▶ **CONSIGNE DE L'EXERCICE**:
Dans la critique de l'album Space Heavy ci-dessous, réécrivez sous forme de liste le paragraphe qui commence par « Man Alive!, le précédent disque studio » en conservant ses faits principaux.

----- EXTRAIT DU DOCUMENT -----

King Krule / Space Heavy
[XL Recordings]

8.7 Note de l'auteur
8.7

King Krule - Space HeavyL’émergence de King Krule/ Zoo Kid dans les années 2010 avait soulevé chez nous des espoirs délirants et dont on se souvient encore aujourd’hui. On rêvait que ce jeune rouquin d’à peine vingt ans révolutionne le trip-hop, mêle le rock et les beats en entonnant des titres sombres et classe d’une voix de baryton profonde et chaude comme l’Ovomaltine de Ian Curtis. En 2023, King Krule a fait un peu moins et un peu plus que ça. Il a suivi sa voie, refusé quelque révolution que soit, refusé aussi de signer des hymnes à entonner sous la douche ou même les chansons mémorables mais continué de tisser et d’approfondir des ambiances chaleureuses, tristes et réconfortantes à la fois, où sa voix nous accueillait pour pleurer de béatitude. Son quatrième album n’est ni plus ni moins que la prolongation du travail entamé depuis Six Beneath The Moon par d’autres moyens. Sous ses allures galactiques (la pochette, les titres spatiaux), Space Heavy est un voyage en apesanteur entre Londres et Liverpool. Marshall vit désormais entre les deux villes anglaises et ce sont ces transhumances entre les deux grandes villes anglaises que décrit la musique baladeuse et badine de ce disque magnifique.

Man Alive!, le précédent disque studio de King Krule, était plus sec et abrupt. Celui-ci est paisible, plaisant et cotonneux comme on l’aime. On y retrouve les ambiances oniriques et intemporelles qui sont la signature du bonhomme, magnifiquement orchestrées et arrangées entre jazz et électro comme sur l’ouverture Flimsier. Il se dégage, comme sur les albums précédents, une vraie liberté de composition sur ce disque qui confine souvent au n’importe quoi, ouvrant une sorte de fenêtre vers un genre nouveau le free-hop, entre free-jazz/blues et trip-hop. On a rarement croisé un morceau aussi déstabilisant que Pink Shell qui se termine après une cavalcade punk assez dingue sur trois notes de sax qui rappellent le… générique des Simpson. On avait déjà trippé sur l’excellent Seaforth dont la justesse et la beauté sentimentale se renforcent à chaude écoute. Le disque est à la fois roboratif (15 plages) mais peu bavard (44 minutes au compteur), comme si King Krule s’attachait à déposer des vignettes à nos pieds, à ouvrir des fenêtres mentales sur des décors, des passages fugitifs, des situations sans vouloir trop en dire. Il y a une beauté suggestive ici qui tient du miracle et transcende les meilleures pièces à l’image de l’un de nos morceaux préférés : That Is My Life, That Is Yours, balade nocturne splendide qui étrangement (et sans rapport évident) nous fait penser aux ambiances urbaines des premiers Pulp (Blue Girls, etc).

----- LISTING FOURNI -----

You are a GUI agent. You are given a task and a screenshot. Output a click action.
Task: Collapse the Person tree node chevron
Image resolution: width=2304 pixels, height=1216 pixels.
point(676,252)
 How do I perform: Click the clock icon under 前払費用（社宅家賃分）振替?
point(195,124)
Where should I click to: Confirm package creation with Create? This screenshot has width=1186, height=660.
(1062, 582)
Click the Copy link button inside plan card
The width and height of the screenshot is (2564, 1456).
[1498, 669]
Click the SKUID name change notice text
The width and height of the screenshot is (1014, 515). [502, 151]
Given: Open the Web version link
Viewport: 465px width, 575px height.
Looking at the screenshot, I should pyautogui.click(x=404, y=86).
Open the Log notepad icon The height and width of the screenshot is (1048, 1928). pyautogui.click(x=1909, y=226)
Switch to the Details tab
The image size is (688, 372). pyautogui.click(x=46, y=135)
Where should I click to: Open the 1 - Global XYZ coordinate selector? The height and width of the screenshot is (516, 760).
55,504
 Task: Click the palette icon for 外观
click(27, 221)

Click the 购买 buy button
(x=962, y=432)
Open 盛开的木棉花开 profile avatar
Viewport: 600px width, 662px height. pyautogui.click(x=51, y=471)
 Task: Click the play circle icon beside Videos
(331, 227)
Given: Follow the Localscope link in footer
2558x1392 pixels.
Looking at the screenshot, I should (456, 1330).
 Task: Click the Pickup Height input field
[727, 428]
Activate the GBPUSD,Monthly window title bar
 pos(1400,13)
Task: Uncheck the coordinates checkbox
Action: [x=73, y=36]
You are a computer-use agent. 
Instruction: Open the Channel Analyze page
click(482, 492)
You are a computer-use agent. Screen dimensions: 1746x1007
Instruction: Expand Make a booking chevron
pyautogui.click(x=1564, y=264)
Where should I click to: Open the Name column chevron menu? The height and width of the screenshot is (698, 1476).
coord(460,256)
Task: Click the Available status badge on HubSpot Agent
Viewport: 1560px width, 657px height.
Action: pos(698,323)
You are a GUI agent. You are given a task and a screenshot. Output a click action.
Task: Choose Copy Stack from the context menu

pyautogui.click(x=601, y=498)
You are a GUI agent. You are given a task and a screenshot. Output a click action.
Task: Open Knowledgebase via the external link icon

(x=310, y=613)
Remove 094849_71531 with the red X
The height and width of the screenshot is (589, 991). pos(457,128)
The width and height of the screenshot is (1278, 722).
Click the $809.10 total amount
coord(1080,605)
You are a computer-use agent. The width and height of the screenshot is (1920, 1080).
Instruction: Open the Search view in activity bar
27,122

-----

▶ **TRAVAIL RÉALISÉ**:
- Man Alive!, le précédent disque studio de King Krule, était plus sec et abrupt. Celui-ci est paisible, plaisant et cotonneux.
- On y retrouve ses ambiances oniriques et intemporelles, orchestrées entre jazz et électro, comme sur l'ouverture Flimsier.
- La liberté de composition, qui confine souvent au n'importe quoi, ouvre vers un genre nouveau, le free-hop, entre free-jazz/blues et trip-hop.
- Pink Shell, morceau très déstabilisant, se termine après une cavalcade punk sur trois notes de sax qui rappellent le générique des Simpson.
- La justesse et la beauté sentimentale de l'excellent Seaforth se renforcent à l'écoute.
- Le disque compte 15 plages pour 44 minutes. Ce sont des vignettes et des fenêtres sur des décors, des passages fugitifs et des situations, sans trop en dire.
- Sa beauté suggestive transcende les meilleures pièces, comme That Is My Life, That Is Yours, balade nocturne qui fait penser aux ambiances urbaines des premiers Pulp (Blue Girls, etc.).